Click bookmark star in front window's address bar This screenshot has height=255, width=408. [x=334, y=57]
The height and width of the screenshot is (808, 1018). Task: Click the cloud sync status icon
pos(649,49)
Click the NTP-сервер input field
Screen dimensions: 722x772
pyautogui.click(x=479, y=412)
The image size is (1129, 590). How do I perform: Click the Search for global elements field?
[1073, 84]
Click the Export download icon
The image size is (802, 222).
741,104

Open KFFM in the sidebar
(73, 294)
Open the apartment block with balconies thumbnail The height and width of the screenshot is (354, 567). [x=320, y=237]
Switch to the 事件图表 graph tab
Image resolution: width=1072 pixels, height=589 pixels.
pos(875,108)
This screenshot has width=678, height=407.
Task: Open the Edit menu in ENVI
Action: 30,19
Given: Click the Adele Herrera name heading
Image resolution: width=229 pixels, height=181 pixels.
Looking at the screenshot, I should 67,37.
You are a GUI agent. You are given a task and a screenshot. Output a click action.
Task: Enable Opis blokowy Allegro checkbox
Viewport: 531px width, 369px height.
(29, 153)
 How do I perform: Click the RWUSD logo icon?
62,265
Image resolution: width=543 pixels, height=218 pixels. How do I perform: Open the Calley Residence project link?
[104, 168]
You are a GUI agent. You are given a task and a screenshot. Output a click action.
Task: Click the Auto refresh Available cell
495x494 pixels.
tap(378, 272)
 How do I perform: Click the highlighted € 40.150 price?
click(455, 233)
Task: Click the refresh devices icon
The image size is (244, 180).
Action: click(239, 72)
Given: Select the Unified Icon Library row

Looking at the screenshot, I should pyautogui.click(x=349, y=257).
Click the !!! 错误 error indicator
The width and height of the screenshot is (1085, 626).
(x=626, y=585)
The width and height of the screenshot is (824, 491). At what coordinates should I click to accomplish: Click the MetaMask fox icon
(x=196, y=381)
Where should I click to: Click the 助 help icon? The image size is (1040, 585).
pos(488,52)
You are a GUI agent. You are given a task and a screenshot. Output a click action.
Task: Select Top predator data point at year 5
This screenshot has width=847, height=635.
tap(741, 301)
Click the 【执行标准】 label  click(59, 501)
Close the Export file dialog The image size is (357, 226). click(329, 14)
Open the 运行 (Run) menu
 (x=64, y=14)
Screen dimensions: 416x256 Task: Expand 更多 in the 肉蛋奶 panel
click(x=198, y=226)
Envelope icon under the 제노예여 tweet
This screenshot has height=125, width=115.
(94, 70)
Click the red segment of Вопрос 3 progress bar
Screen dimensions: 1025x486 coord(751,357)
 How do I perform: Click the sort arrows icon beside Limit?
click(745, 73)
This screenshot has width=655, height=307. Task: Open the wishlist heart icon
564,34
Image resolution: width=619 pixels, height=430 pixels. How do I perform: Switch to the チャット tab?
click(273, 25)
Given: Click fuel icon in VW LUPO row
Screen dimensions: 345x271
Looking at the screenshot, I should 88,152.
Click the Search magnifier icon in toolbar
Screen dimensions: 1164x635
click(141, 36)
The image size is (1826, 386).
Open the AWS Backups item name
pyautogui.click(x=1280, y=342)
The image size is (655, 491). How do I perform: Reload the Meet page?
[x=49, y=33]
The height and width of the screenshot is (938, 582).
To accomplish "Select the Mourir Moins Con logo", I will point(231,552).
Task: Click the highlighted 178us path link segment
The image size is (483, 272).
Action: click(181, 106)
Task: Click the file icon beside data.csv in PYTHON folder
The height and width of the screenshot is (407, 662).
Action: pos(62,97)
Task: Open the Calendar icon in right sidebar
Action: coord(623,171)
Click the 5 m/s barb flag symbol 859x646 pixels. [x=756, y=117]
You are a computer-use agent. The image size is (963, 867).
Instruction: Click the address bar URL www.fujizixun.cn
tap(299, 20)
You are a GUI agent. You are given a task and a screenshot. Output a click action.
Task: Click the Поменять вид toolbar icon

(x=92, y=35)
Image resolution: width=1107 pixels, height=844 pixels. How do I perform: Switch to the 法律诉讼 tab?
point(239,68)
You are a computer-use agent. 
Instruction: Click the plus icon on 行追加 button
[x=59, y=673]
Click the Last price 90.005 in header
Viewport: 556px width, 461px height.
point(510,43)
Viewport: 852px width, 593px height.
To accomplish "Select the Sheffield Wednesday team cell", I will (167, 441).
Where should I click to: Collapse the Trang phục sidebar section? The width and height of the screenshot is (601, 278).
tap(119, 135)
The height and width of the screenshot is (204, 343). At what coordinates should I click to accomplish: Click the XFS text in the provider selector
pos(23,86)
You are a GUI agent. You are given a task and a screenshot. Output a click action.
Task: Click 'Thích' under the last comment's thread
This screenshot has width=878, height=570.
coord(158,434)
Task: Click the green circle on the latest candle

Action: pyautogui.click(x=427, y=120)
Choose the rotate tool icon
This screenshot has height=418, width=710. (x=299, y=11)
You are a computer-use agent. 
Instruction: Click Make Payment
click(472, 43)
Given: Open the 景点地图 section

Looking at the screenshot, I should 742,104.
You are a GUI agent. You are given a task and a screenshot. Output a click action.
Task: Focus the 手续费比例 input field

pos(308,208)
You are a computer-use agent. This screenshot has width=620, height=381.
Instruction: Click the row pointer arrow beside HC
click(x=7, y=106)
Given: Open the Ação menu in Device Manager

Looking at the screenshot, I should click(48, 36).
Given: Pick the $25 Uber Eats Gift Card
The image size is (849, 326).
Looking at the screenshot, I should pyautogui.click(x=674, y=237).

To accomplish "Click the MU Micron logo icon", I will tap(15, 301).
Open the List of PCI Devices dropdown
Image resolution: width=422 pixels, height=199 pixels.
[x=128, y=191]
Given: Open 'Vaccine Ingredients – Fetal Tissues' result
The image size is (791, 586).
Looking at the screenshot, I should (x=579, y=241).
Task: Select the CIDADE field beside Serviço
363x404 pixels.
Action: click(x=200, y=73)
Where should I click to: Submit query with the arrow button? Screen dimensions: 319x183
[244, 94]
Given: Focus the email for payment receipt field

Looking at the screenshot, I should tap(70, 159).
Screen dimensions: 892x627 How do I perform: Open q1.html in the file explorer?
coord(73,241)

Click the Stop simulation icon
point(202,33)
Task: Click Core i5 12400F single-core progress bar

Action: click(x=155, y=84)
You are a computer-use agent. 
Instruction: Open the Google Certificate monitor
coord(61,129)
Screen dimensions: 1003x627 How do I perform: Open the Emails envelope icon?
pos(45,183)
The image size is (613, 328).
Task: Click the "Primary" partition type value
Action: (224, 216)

§ ABOUT THIS TASK
Where a line of the listing holds the string "under", copy that line.

§ COMPLETED TASK
Envelope icon under the 제노예여 tweet
Task: Click 'Thích' under the last comment's thread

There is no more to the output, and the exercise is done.